— Exercise requirements —
Could you express these records as a numbered list, leaving out the blank lines?

━━ Supplied records

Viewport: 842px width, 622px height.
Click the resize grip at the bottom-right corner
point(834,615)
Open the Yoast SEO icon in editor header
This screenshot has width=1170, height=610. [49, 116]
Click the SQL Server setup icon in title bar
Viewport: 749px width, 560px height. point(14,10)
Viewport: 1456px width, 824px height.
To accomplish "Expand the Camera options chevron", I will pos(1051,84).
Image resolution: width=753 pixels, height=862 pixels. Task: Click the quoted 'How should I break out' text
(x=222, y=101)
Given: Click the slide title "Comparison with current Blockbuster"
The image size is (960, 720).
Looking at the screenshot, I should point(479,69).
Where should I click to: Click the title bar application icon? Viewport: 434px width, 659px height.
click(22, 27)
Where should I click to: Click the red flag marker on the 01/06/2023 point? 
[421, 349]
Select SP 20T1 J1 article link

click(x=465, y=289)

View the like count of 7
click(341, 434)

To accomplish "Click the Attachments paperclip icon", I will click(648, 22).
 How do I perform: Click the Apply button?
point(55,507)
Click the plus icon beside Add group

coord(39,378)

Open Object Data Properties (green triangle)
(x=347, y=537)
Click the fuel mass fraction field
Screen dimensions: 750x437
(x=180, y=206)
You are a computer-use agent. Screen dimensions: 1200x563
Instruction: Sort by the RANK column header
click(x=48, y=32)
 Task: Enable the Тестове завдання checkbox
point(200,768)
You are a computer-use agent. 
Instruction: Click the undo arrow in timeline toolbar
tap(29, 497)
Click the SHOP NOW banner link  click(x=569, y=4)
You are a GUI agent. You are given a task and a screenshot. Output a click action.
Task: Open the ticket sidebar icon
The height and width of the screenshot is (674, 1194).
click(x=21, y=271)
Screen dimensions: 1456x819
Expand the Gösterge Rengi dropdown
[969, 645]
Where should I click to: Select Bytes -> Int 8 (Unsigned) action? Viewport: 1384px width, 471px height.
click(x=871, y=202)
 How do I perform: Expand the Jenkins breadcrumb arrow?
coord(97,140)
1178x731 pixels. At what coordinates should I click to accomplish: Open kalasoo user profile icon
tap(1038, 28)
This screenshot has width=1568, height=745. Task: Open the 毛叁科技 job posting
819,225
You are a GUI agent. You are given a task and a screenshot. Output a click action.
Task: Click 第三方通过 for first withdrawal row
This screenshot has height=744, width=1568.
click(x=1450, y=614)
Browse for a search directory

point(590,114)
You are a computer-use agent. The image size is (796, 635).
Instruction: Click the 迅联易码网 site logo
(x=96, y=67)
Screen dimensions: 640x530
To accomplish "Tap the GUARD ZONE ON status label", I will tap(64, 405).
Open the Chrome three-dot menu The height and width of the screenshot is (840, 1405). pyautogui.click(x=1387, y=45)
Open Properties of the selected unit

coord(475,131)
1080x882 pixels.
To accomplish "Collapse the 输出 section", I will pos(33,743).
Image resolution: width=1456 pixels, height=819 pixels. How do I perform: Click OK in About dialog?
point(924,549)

━━━━

— Output for this exercise —
1. Viewport: 842px width, 622px height.
2. Click the resize grip at the bottom-right corner
3. point(834,615)
4. Open the Yoast SEO icon in editor header
5. This screenshot has width=1170, height=610. [49, 116]
6. Click the SQL Server setup icon in title bar
7. Viewport: 749px width, 560px height. point(14,10)
8. Viewport: 1456px width, 824px height.
9. To accomplish "Expand the Camera options chevron", I will pos(1051,84).
10. Image resolution: width=753 pixels, height=862 pixels. Task: Click the quoted 'How should I break out' text
11. (x=222, y=101)
12. Given: Click the slide title "Comparison with current Blockbuster"
13. The image size is (960, 720).
14. Looking at the screenshot, I should point(479,69).
15. Where should I click to: Click the title bar application icon? Viewport: 434px width, 659px height.
16. click(22, 27)
17. Where should I click to: Click the red flag marker on the 01/06/2023 point? 
18. [421, 349]
19. Select SP 20T1 J1 article link
20. click(x=465, y=289)
21. View the like count of 7
22. click(341, 434)
23. To accomplish "Click the Attachments paperclip icon", I will click(648, 22).
24.  How do I perform: Click the Apply button?
25. point(55,507)
26. Click the plus icon beside Add group
27. coord(39,378)
28. Open Object Data Properties (green triangle)
29. (x=347, y=537)
30. Click the fuel mass fraction field
31. Screen dimensions: 750x437
32. (x=180, y=206)
33. You are a computer-use agent. Screen dimensions: 1200x563
34. Instruction: Sort by the RANK column header
35. click(x=48, y=32)
36.  Task: Enable the Тестове завдання checkbox
37. point(200,768)
38. You are a computer-use agent. 
39. Instruction: Click the undo arrow in timeline toolbar
40. tap(29, 497)
41. Click the SHOP NOW banner link  click(x=569, y=4)
42. You are a GUI agent. You are given a task and a screenshot. Output a click action.
43. Task: Open the ticket sidebar icon
44. The height and width of the screenshot is (674, 1194).
45. click(x=21, y=271)
46. Screen dimensions: 1456x819
47. Expand the Gösterge Rengi dropdown
48. [969, 645]
49. Where should I click to: Select Bytes -> Int 8 (Unsigned) action? Viewport: 1384px width, 471px height.
50. click(x=871, y=202)
51.  How do I perform: Expand the Jenkins breadcrumb arrow?
52. coord(97,140)
53. 1178x731 pixels. At what coordinates should I click to accomplish: Open kalasoo user profile icon
54. tap(1038, 28)
55. This screenshot has width=1568, height=745. Task: Open the 毛叁科技 job posting
56. 819,225
57. You are a GUI agent. You are given a task and a screenshot. Output a click action.
58. Task: Click 第三方通过 for first withdrawal row
59. This screenshot has height=744, width=1568.
60. click(x=1450, y=614)
61. Browse for a search directory
62. point(590,114)
63. You are a computer-use agent. The image size is (796, 635).
64. Instruction: Click the 迅联易码网 site logo
65. (x=96, y=67)
66. Screen dimensions: 640x530
67. To accomplish "Tap the GUARD ZONE ON status label", I will tap(64, 405).
68. Open the Chrome three-dot menu The height and width of the screenshot is (840, 1405). pyautogui.click(x=1387, y=45)
69. Open Properties of the selected unit
70. coord(475,131)
71. 1080x882 pixels.
72. To accomplish "Collapse the 输出 section", I will pos(33,743).
73. Image resolution: width=1456 pixels, height=819 pixels. How do I perform: Click OK in About dialog?
74. point(924,549)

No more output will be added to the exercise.